Prosecutors argue that Zhao took significant risks under the assumption he could evade legal consequences. “He gambled that he would not get caught, and that if he did, the consequences would not be as serious as the crime,” they stated in the sentencing memo. The DoJ believes that Zhao’s approach contributed significantly to his personal wealth and status within the crypto sector, branding Binance’s compliance efforts as reminiscent of the “Wild West.”

This sentencing proposal exceeds the norm set by federal guidelines, which would have capped the sentence at 18 months. The Department highlights that this decision aims to deter similar misconduct globally, not just penalize Zhao alone. “This sentence will not just send a message to Zhao but also to the world,” noted the DoJ.

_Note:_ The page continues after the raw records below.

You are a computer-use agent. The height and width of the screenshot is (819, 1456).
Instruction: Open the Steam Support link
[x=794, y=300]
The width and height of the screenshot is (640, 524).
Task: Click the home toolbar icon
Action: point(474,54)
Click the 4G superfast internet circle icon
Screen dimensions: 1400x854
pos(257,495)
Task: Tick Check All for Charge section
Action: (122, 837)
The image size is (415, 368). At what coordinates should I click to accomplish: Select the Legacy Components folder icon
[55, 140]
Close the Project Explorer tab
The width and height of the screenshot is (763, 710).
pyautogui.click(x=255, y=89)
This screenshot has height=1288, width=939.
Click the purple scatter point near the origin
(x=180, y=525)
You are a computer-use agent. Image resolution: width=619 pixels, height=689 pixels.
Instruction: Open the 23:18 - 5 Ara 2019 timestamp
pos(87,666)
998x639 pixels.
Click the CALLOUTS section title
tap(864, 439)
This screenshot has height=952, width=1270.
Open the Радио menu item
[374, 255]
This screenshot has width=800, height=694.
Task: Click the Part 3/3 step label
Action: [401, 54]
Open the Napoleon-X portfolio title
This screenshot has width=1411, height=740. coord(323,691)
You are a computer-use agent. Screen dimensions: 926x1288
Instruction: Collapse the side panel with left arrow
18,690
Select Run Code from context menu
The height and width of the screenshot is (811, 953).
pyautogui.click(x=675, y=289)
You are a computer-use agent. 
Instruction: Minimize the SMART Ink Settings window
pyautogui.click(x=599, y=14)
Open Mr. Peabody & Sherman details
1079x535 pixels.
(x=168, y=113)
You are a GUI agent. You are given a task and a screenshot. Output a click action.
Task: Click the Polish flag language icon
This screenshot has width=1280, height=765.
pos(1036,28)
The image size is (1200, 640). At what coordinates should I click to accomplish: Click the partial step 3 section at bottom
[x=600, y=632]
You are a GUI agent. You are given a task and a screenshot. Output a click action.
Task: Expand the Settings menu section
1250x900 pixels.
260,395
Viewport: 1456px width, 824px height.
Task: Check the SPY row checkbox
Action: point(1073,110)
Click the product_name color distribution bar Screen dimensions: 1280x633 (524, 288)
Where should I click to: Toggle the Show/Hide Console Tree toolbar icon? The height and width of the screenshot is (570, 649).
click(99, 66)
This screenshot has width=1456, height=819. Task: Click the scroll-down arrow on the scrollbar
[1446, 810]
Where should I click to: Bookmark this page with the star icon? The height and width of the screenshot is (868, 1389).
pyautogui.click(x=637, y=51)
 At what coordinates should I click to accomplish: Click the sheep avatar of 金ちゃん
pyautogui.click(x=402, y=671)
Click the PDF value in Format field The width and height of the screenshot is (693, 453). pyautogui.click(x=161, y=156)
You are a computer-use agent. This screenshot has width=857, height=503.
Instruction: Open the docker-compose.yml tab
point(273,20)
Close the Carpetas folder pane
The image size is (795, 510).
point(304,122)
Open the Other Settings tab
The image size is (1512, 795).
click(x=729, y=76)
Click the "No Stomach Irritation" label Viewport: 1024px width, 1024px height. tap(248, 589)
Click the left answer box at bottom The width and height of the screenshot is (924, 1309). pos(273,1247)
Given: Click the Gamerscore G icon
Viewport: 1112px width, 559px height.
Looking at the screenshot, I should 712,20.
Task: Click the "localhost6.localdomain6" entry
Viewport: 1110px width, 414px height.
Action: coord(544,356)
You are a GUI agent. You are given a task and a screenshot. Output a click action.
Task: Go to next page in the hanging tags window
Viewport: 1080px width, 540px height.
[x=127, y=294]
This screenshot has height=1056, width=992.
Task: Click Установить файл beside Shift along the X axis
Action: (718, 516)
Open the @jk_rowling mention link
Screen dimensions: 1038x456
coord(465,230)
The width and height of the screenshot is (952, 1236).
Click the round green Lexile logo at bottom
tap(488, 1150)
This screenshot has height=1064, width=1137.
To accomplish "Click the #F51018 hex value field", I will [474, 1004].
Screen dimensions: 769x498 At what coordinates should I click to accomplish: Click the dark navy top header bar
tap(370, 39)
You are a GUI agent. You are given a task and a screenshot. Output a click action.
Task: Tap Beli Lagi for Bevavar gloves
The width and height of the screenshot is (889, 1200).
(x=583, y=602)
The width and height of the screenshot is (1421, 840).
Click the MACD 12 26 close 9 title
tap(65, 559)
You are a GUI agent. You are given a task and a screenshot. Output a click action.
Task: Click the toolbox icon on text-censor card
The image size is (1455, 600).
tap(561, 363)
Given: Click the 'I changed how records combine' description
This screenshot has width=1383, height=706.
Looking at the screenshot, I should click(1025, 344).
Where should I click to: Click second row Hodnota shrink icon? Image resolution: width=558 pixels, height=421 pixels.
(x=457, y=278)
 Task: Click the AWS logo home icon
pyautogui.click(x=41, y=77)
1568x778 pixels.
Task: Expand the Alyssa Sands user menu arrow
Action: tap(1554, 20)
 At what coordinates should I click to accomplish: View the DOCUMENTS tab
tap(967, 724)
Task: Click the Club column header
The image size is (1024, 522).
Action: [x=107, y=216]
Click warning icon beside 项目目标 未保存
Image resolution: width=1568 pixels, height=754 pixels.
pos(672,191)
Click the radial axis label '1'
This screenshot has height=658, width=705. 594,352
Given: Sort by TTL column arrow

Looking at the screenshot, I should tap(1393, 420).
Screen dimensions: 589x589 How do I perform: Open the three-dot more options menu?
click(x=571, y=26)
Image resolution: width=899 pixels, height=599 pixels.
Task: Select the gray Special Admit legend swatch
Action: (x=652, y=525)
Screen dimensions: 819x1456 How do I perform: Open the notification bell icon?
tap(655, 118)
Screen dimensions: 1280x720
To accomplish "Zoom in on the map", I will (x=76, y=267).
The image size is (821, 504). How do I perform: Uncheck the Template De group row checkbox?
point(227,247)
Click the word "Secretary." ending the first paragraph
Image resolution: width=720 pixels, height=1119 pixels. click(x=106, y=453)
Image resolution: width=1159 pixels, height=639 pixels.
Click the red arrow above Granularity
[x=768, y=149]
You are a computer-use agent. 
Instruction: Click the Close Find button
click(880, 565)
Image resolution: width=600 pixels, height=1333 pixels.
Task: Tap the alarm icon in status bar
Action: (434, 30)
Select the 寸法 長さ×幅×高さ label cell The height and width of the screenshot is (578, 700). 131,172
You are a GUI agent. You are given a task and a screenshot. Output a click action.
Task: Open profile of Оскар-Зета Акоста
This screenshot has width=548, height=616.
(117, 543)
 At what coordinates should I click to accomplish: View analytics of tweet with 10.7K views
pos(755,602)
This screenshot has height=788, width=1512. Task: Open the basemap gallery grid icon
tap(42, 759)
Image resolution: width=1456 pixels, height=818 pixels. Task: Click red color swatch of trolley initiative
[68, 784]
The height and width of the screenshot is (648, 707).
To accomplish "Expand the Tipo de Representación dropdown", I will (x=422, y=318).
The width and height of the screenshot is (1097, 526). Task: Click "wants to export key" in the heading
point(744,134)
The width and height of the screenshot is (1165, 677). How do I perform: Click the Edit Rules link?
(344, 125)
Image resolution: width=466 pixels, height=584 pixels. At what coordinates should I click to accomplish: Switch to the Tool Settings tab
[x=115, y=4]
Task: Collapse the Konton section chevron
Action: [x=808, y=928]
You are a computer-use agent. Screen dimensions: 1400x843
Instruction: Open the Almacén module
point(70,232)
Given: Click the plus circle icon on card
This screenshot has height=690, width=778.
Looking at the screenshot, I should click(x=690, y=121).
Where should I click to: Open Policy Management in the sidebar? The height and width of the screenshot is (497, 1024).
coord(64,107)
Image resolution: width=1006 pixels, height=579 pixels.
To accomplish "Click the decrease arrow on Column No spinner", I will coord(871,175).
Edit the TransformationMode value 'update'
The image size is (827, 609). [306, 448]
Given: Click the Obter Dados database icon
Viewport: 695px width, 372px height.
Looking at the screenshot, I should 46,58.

Zhao’s tenure at Binance saw the platform’s meteoric rise as the world’s largest cryptocurrency exchange by volume. His legal troubles began intensifying in November 2023, when he resigned following a guilty plea to charges of money laundering and violating sanctions, part of a broader settlement with the DoJ. The settlement further required Binance to forfeit $4.3 billion and cease all operations within the United States.

In addition to corporate penalties, Zhao was personally fined $50 million and barred from any association with Binance for three years. Ahead of his upcoming sentencing, he remains bound by a $175 million bond and strict travel restrictions, after being deemed a flight risk by U.S. District Judge Richard Jones.

Meanwhile, Binance continues to face legal challenges, including an ongoing lawsuit by the US Securities and Exchange Commission (SEC), which the exchange is actively seeking to dismiss through recent legal filings.

This case spotlights significant regulatory scrutiny within the cryptocurrency industry and serves as a potent reminder of the severe implications of non-compliance with U.S. law. As the crypto world watches, the outcome of Zhao’s sentencing could set a precedent for how similar cases are handled in the future.